The recipes for the site were created just for Viver by another luminary drawn into the project—Celebrity Chef Hans Rueffert, whose recipes use the healthful ingredients in the Viver guide and can all be made in five to 10 minutes.

These days, as she works on developing Viver, Barghout stays true to living what she’s preaching. She eats mindfully and well, rises early every morning to exercise, and, once a month, indulges in some form of mindful, stress-busting practice from a Reiki session to craniosacral therapy.

She also stresses the importance of family involvement and support, for the good health of all involved.

“All we did during that one year I was sick wouldn’t have been possible without the community, without the support of my husband,” Barghout said. “My mom came in. My mother-in-law came in. My husband is from Sweden so even his aunt came and stayed with us. We had people living with us for about a year.”

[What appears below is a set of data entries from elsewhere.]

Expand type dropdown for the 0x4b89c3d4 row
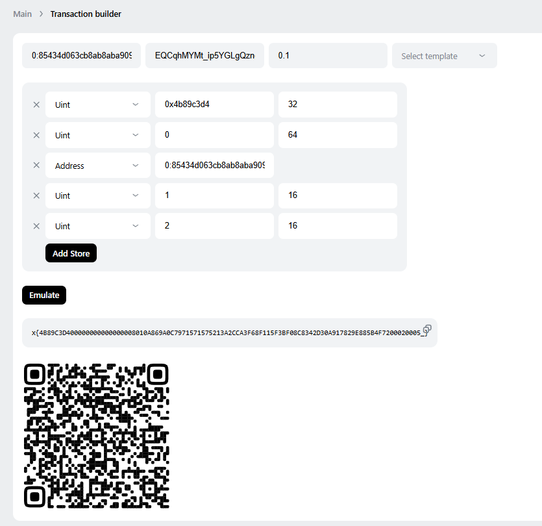The width and height of the screenshot is (542, 526). tap(97, 105)
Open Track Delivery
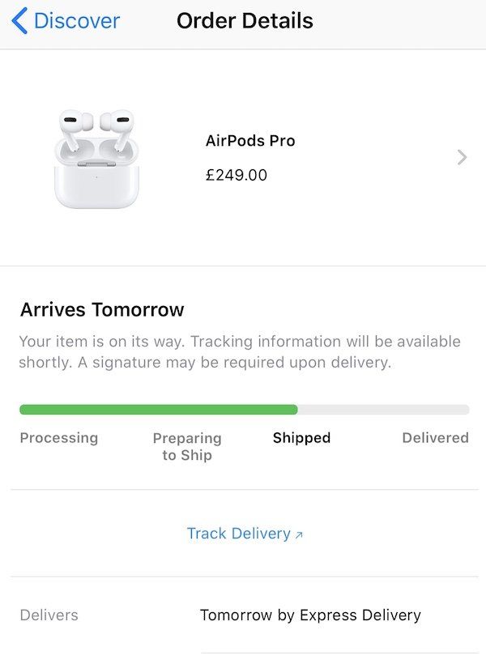486x668 pixels. coord(239,533)
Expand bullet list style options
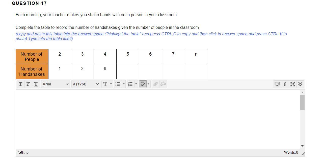This screenshot has width=323, height=164. [124, 84]
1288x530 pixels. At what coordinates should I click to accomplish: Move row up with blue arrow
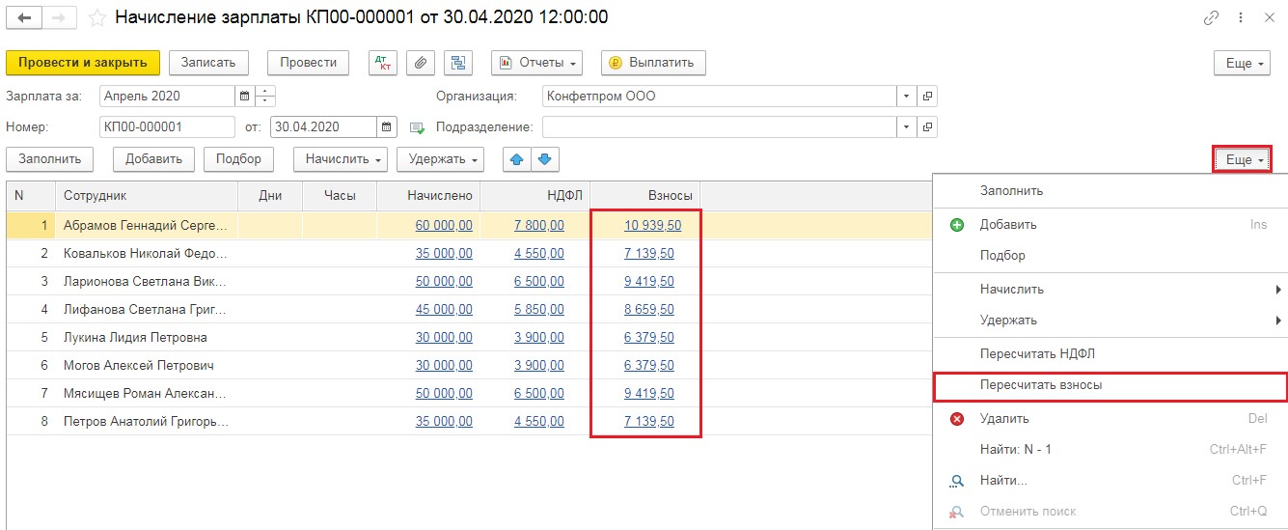click(517, 159)
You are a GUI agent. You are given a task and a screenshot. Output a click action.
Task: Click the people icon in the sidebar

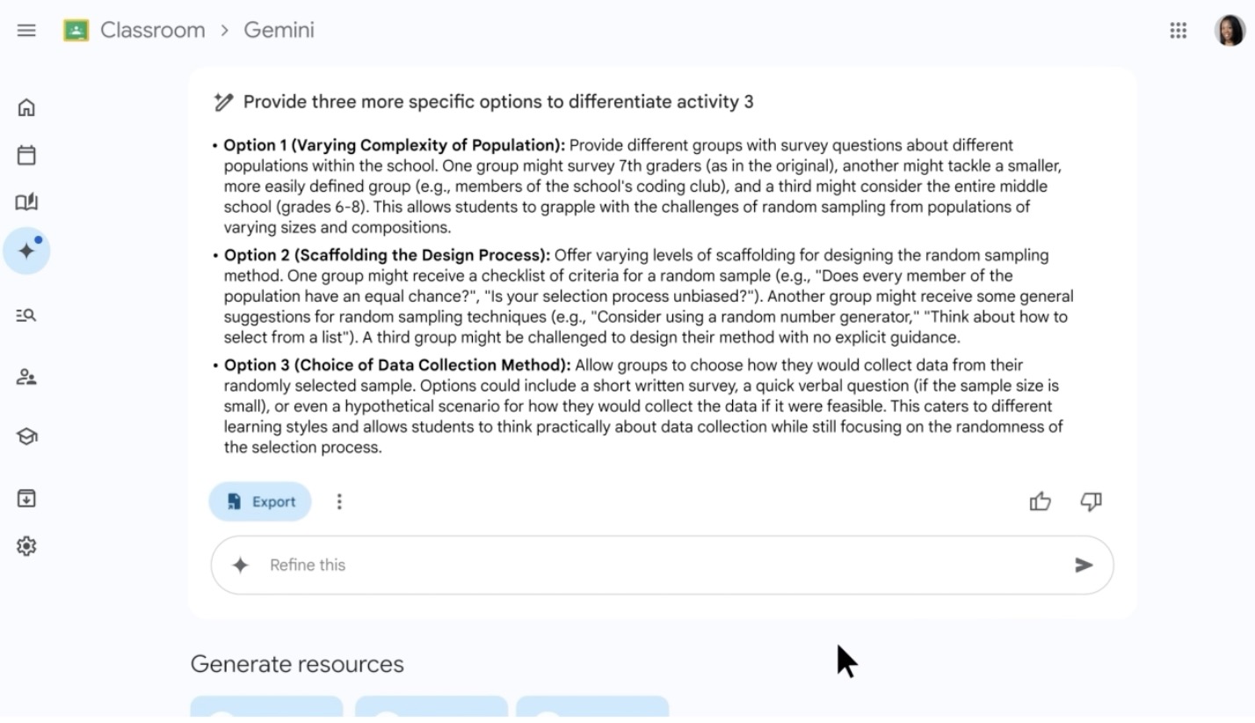[x=26, y=378]

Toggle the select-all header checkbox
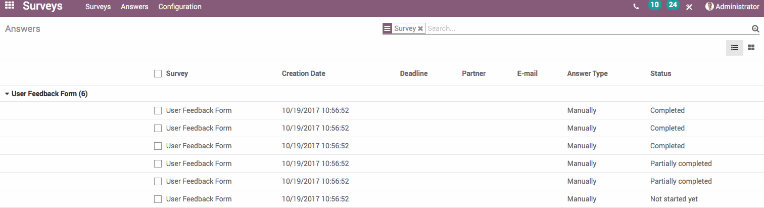158,74
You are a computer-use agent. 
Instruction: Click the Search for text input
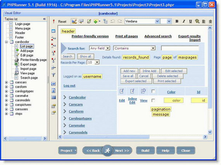(x=180, y=48)
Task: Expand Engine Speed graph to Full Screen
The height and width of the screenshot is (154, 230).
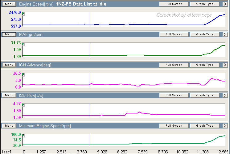Action: coord(174,4)
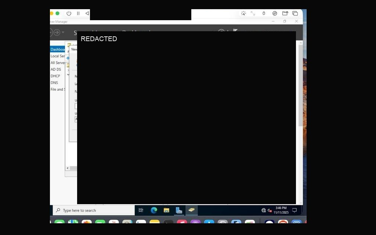Pause the virtual machine

pos(78,14)
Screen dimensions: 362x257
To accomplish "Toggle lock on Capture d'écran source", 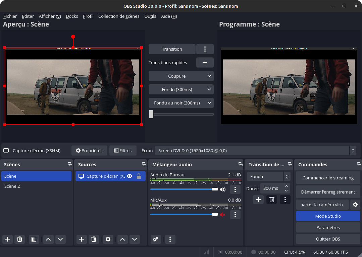I will 139,176.
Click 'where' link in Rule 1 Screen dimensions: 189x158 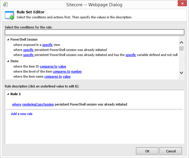coord(16,104)
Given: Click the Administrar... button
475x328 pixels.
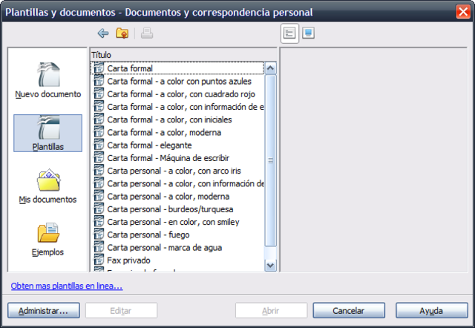Looking at the screenshot, I should click(x=44, y=310).
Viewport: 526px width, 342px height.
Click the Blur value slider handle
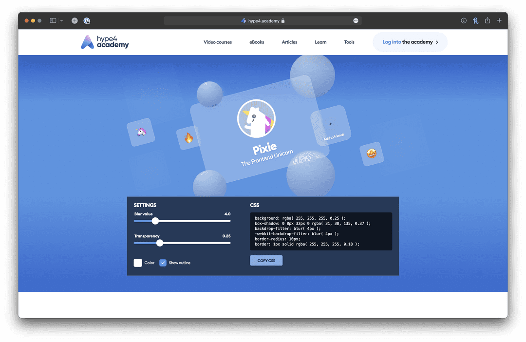coord(155,221)
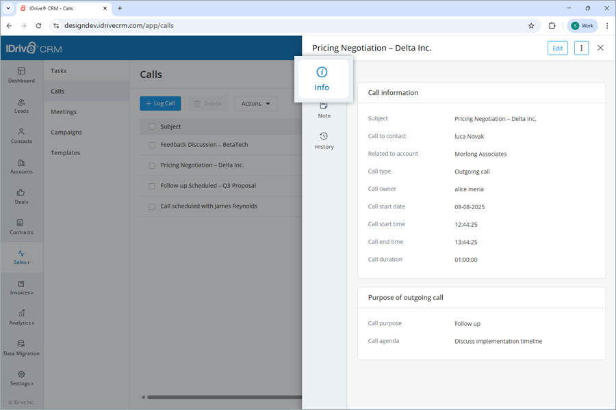The image size is (616, 410).
Task: Select all calls using the header checkbox
Action: (x=151, y=126)
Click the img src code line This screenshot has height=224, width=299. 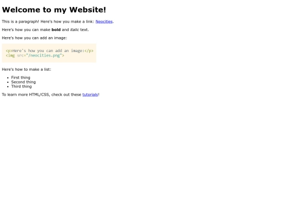pos(35,55)
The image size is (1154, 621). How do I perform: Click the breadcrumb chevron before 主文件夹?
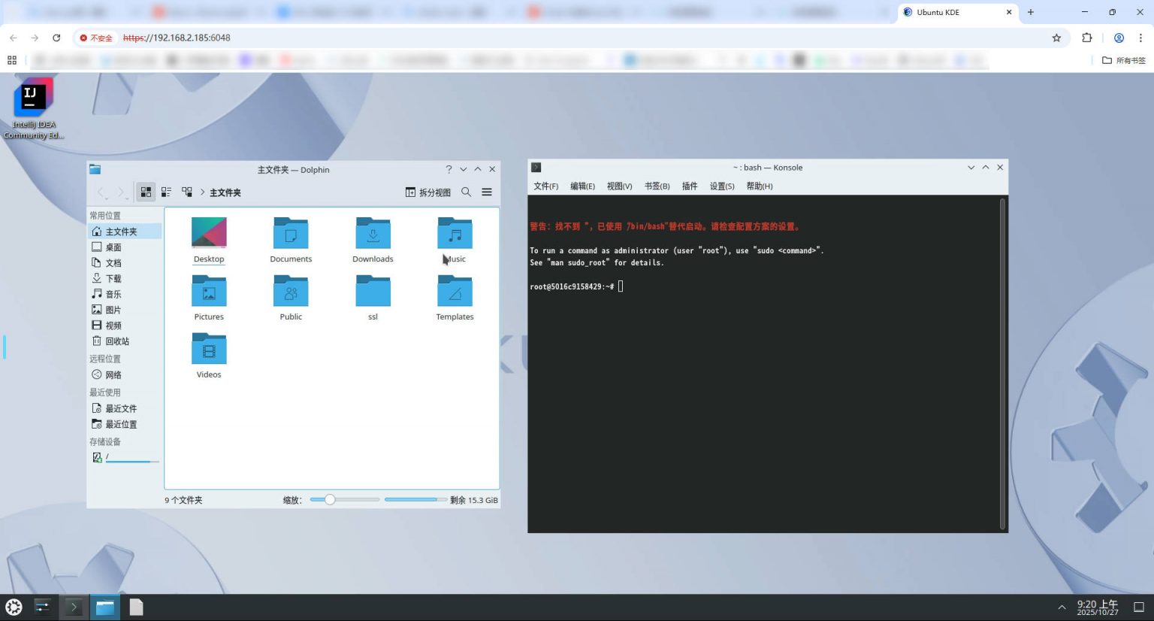coord(202,192)
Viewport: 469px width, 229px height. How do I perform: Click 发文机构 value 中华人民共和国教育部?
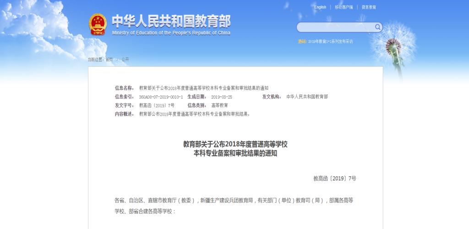pos(307,97)
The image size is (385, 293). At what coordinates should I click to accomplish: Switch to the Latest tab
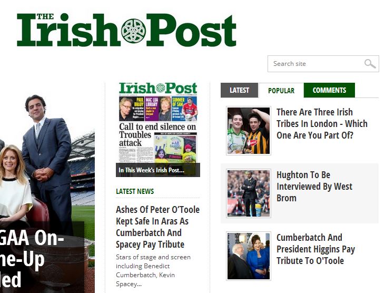[240, 90]
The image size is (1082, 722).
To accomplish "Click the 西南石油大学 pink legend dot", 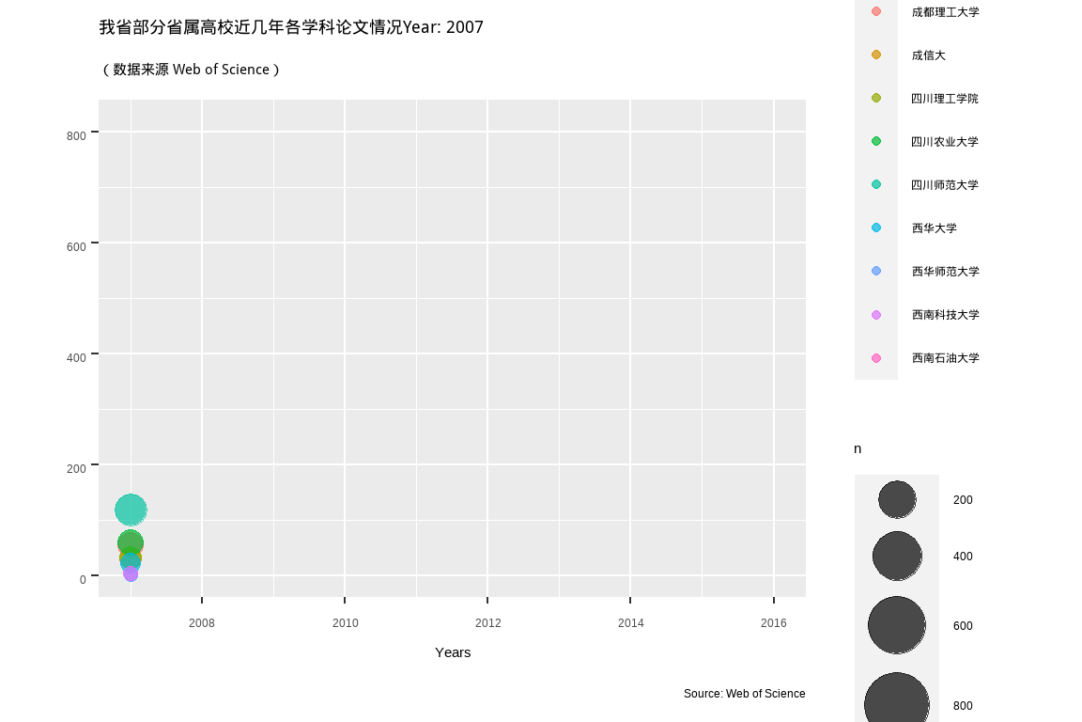I will 876,357.

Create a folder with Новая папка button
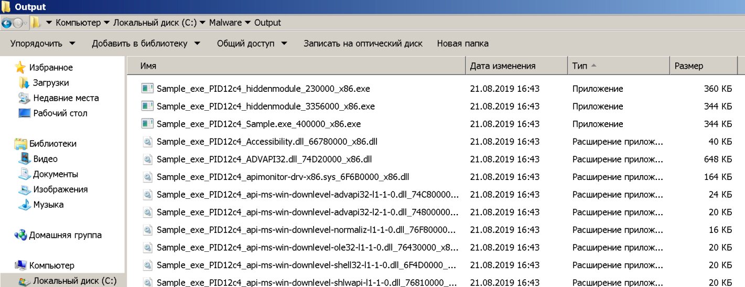(462, 44)
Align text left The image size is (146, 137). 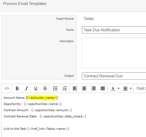point(75,88)
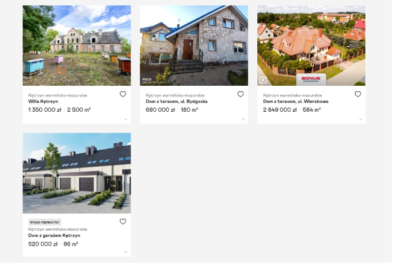
Task: Open the villa photo with beehives
Action: click(76, 46)
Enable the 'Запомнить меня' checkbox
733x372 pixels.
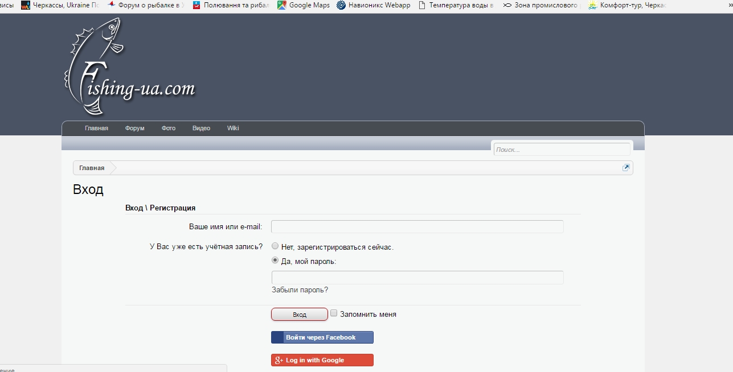pos(334,313)
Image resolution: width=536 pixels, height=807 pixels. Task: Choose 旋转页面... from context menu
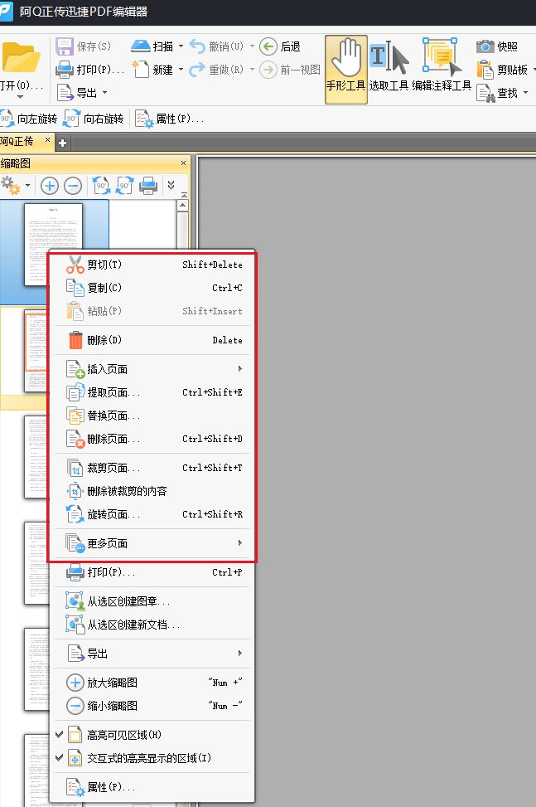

She also sticks to the basics and isn’t shy about sharing what she knows, even the basic stuff. Take sugar, for instance. It feeds cancer, she said, advising people to have protein when they eat something sweet to smooth out the sugar rush.

Loved ones should know, Barghout explained, that giving someone with a cancer diagnosis cakes and cookies to make them feel better is ill advised.

“When you get scans, they give you a liquid to drink,” she said. “That’s glucose. It’s actually sugar and it goes through your body and then they see where it lights up. They give you that because they know the tumors are going to take it in. If sugar is what they give you to spot cancer, what does that say?”